╭─ Document passage

HCQ_Tweet_Dataset: FREE to Download. Keywords: HCQ, hydroxychloroquine, tweet, twitter, COVID-19
This dataset is associated with the paper "Understanding Public Opinion on using Hydroxychloroquine for COVID-19 Treatment via Social Media", accepted by 15th International Conference on Health Informatics (HealthInf 2022)
The dataset consists of tweets pulling from Twitter with keyword: Hydroxychloroquine (HCQ), location: US, Time: Feb - Dec, 2020. The dataset has 2 files:
- Full_tweet_to_github.csv.zip includes 164168 raw tweets
- tweets_manual_classifying.csv includes randomly selected 4850 tweets in March 21, April 06, July 28, October 02. These tweets are manually classified into one of three classes: positive, neutral, and negative, basing on the claim that HCQ is a cure for COVID-19 treatment.

╰─
╭─ Material provided

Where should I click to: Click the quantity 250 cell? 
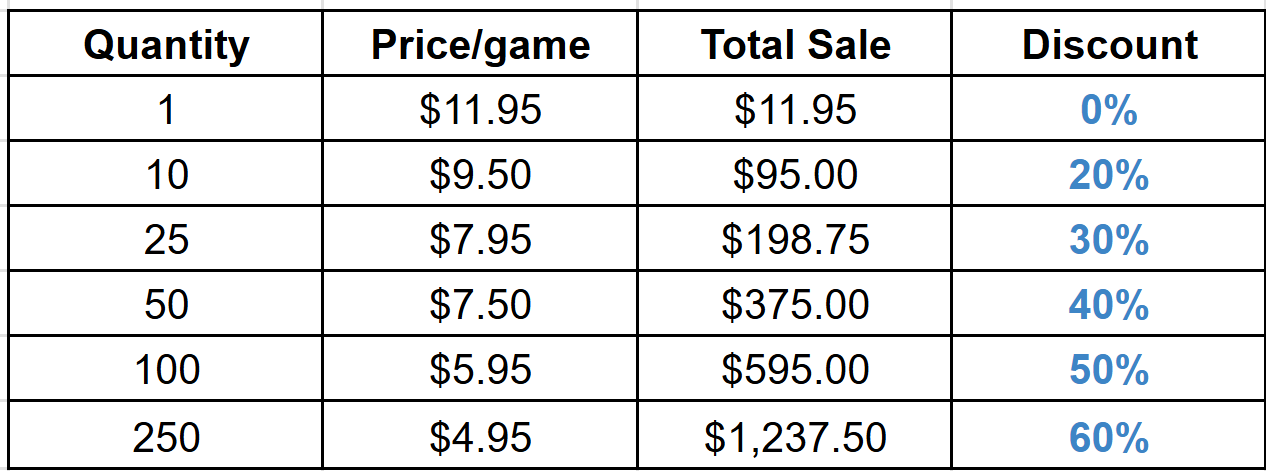(x=166, y=437)
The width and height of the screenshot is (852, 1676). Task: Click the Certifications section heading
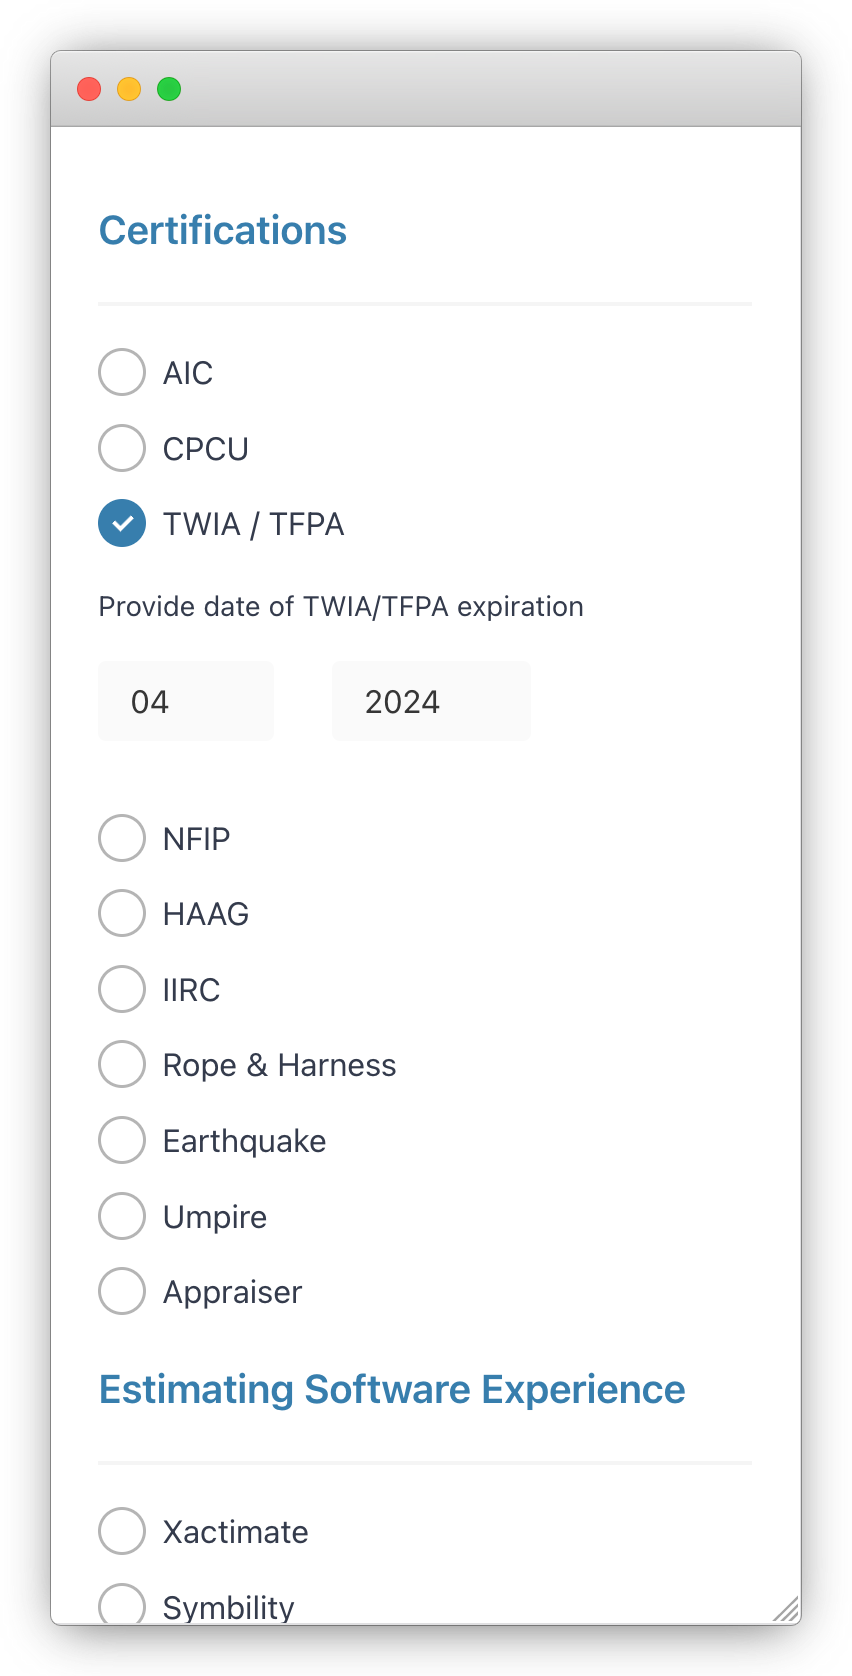tap(223, 231)
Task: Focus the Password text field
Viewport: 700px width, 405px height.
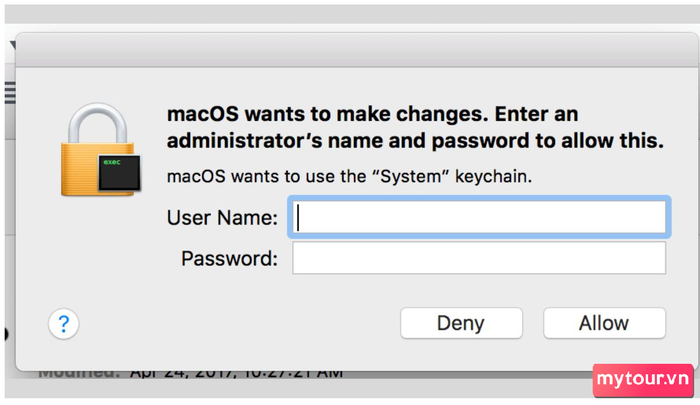Action: point(479,258)
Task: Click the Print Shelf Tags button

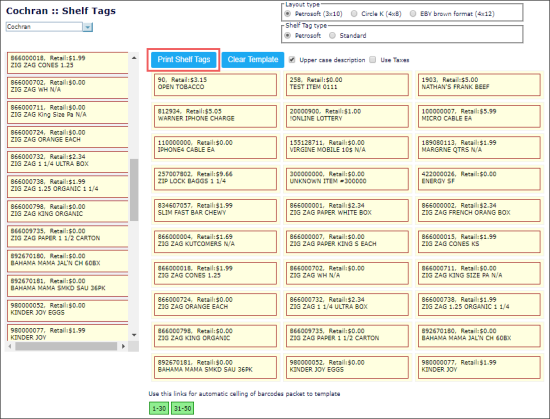Action: tap(183, 60)
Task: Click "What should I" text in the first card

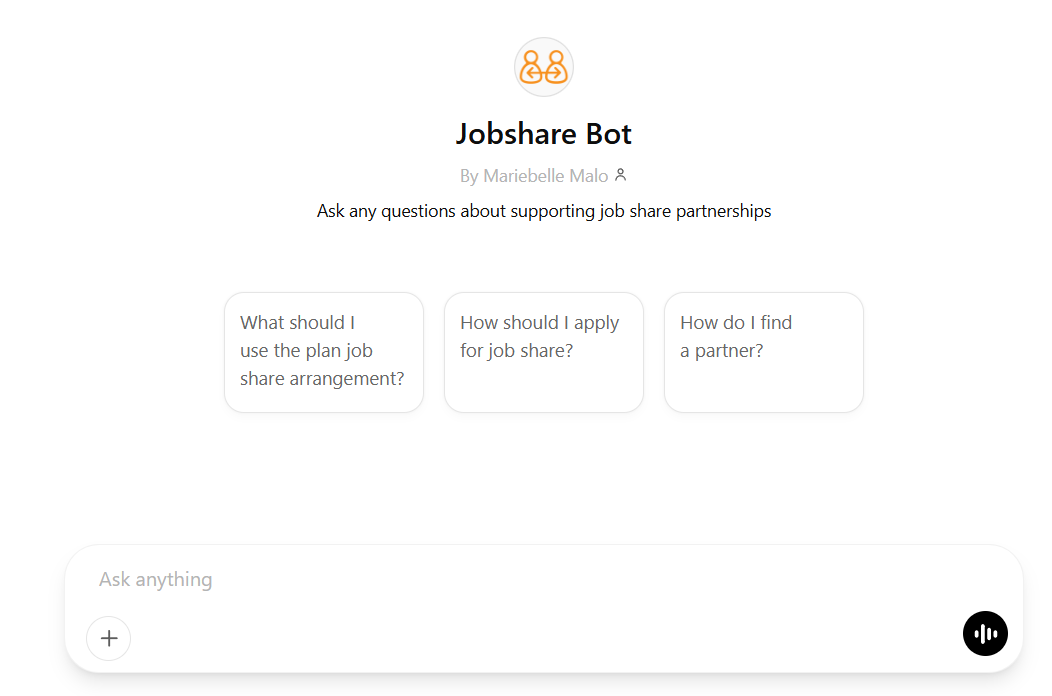Action: (x=297, y=322)
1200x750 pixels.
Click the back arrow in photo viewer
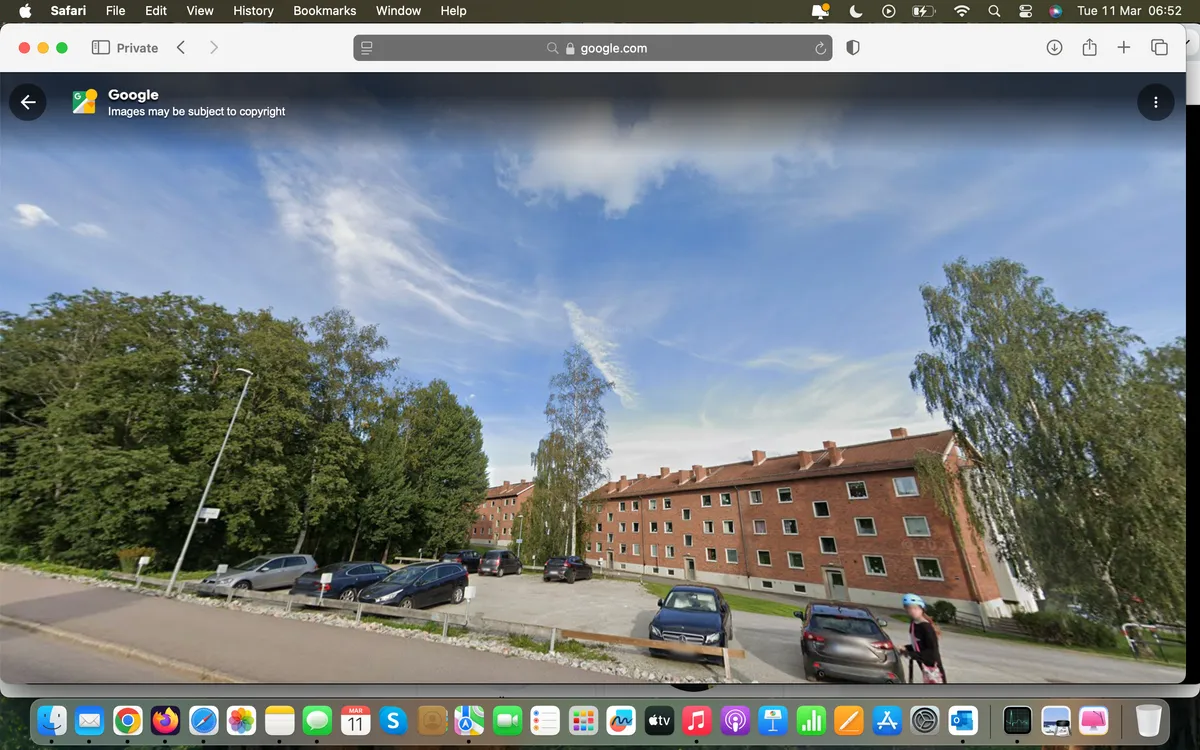click(28, 102)
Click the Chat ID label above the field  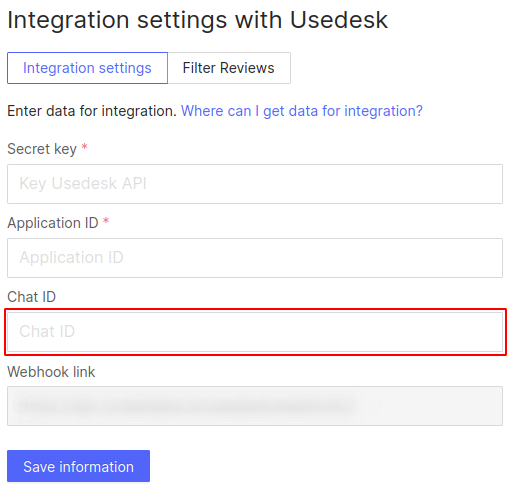click(x=32, y=297)
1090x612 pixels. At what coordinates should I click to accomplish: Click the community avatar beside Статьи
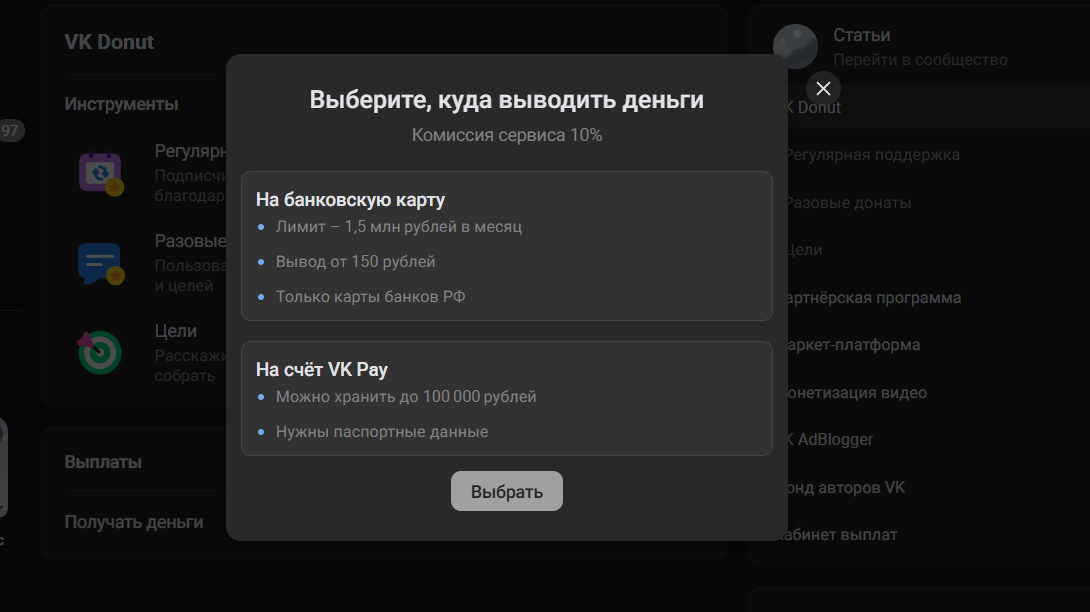pyautogui.click(x=796, y=46)
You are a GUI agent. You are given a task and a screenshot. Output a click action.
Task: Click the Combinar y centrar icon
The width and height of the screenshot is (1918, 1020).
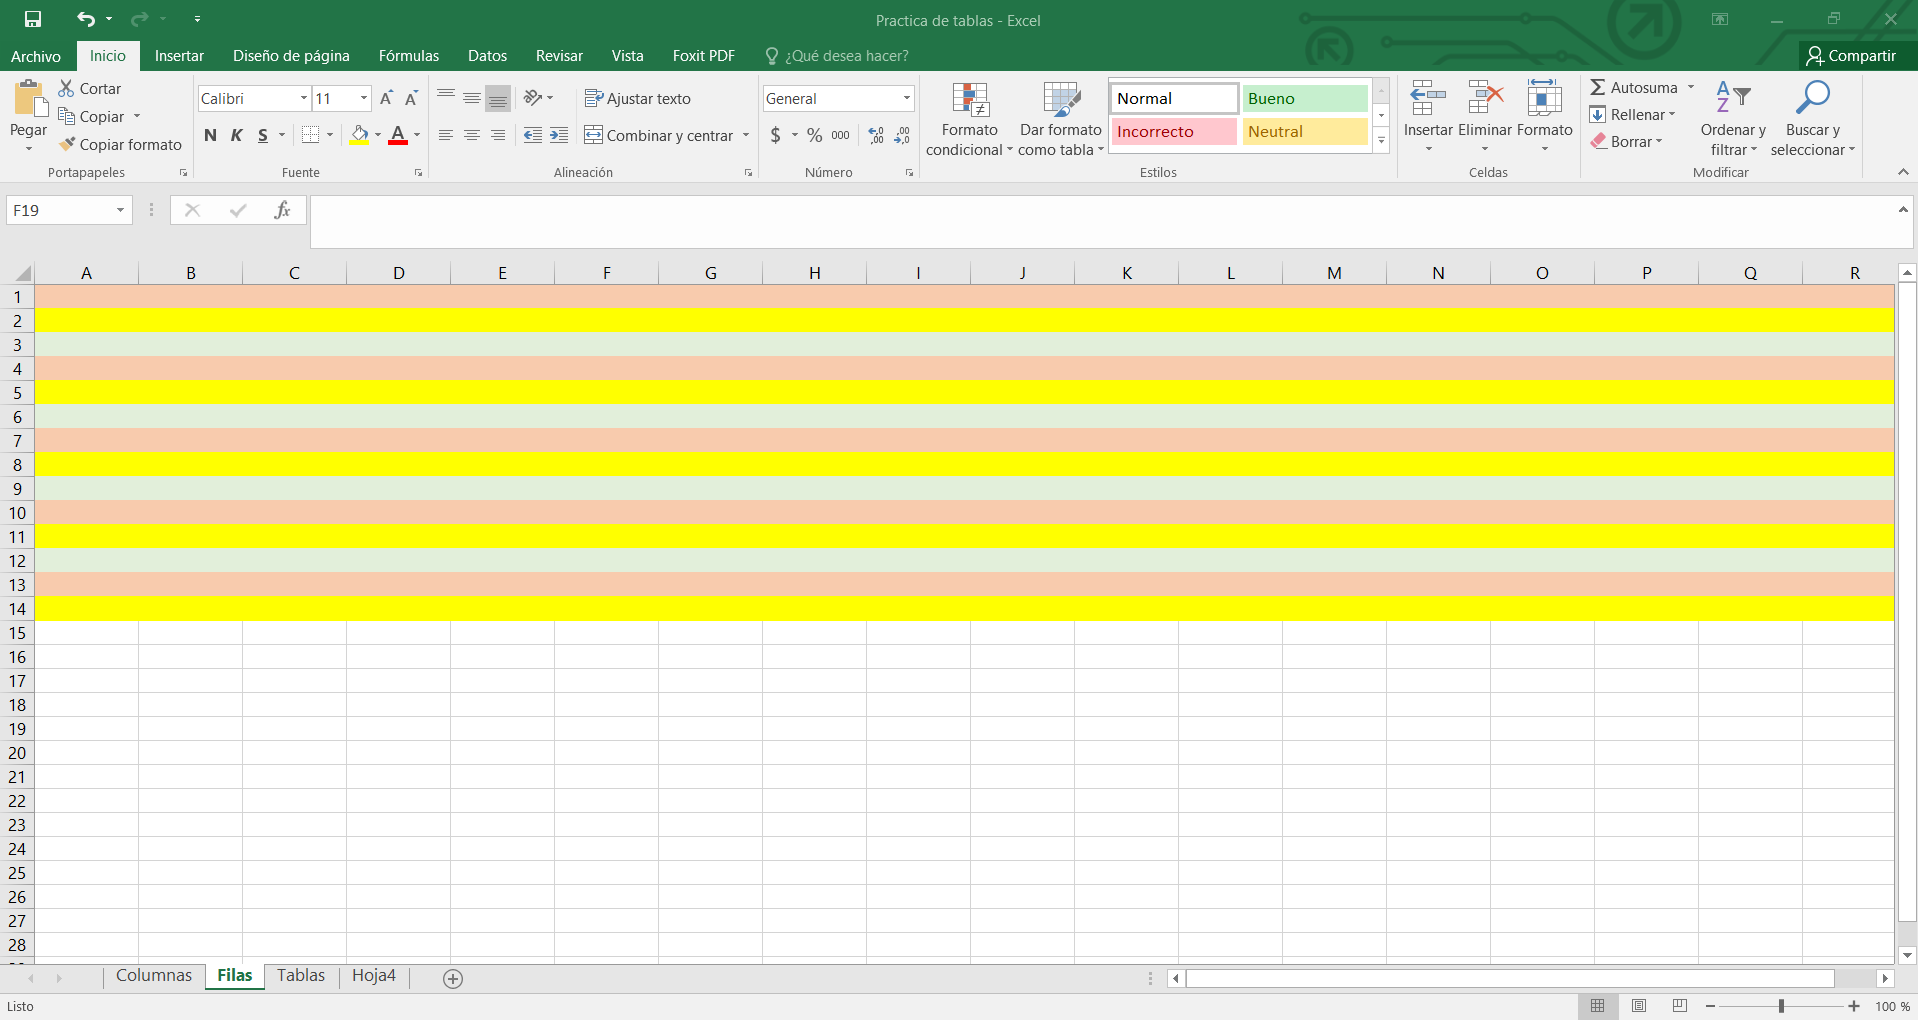tap(594, 135)
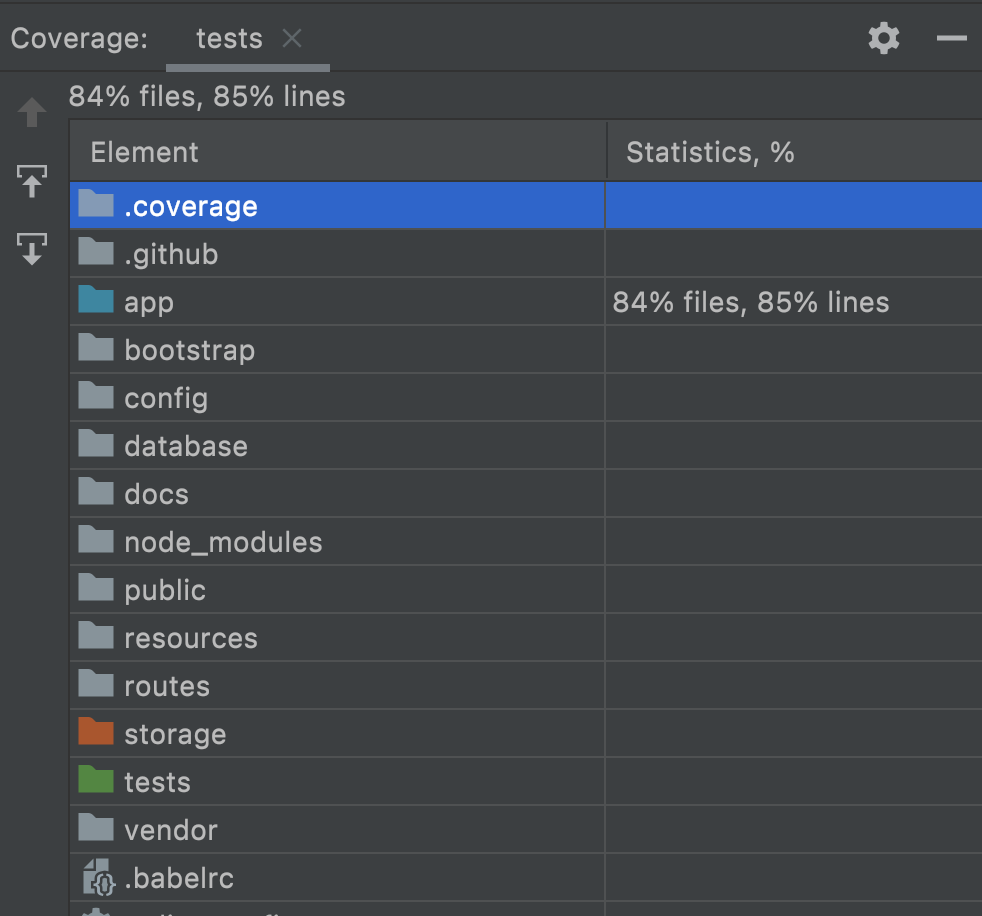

╰─

#### Problem 1
How many raw tweets does the HCQ tweet dataset description say the file Full_tweet_to_github.csv.zip includes?
#### Problem 2
Please continue the HCQ tweet dataset description after its final sentence.

#### Exercise answer 1
164168 raw tweets.

#### Exercise answer 2
Each file has the following features:
- full_text: the content of a tweet
- user_location: the location of user who created the tweet
- friends_count: the number of friends of the user who created the tweet
- followers_count: the number of followers of the user who created the tweet
- reply_count: the number of replies of the tweet
- retweet_count: how many times the tweet is retweeted
- favorite_count: the number of likes (favorites) of the tweet
- created_date/created_at: the date when the tweet is created
- manual_positivity: in the set of {neu = neutral, neg = negative, pos = positive}
- index: the id number of the tweet. It is to linked with the raw tweet file.
- hastag: the hastags in the tweet
- is_with_url: in the set of {0 = no url in the tweet, 1 = there is some urls in the tweet}
- hydroxychloroquine: in the set of {1 = the tweet contains the keyword "hydroxychloroquine", 0 = otherwise}
- query_string: the query string to pull the tweet (=hydroxychloroquine)
Please read the paper to see how we manually classify a tweet.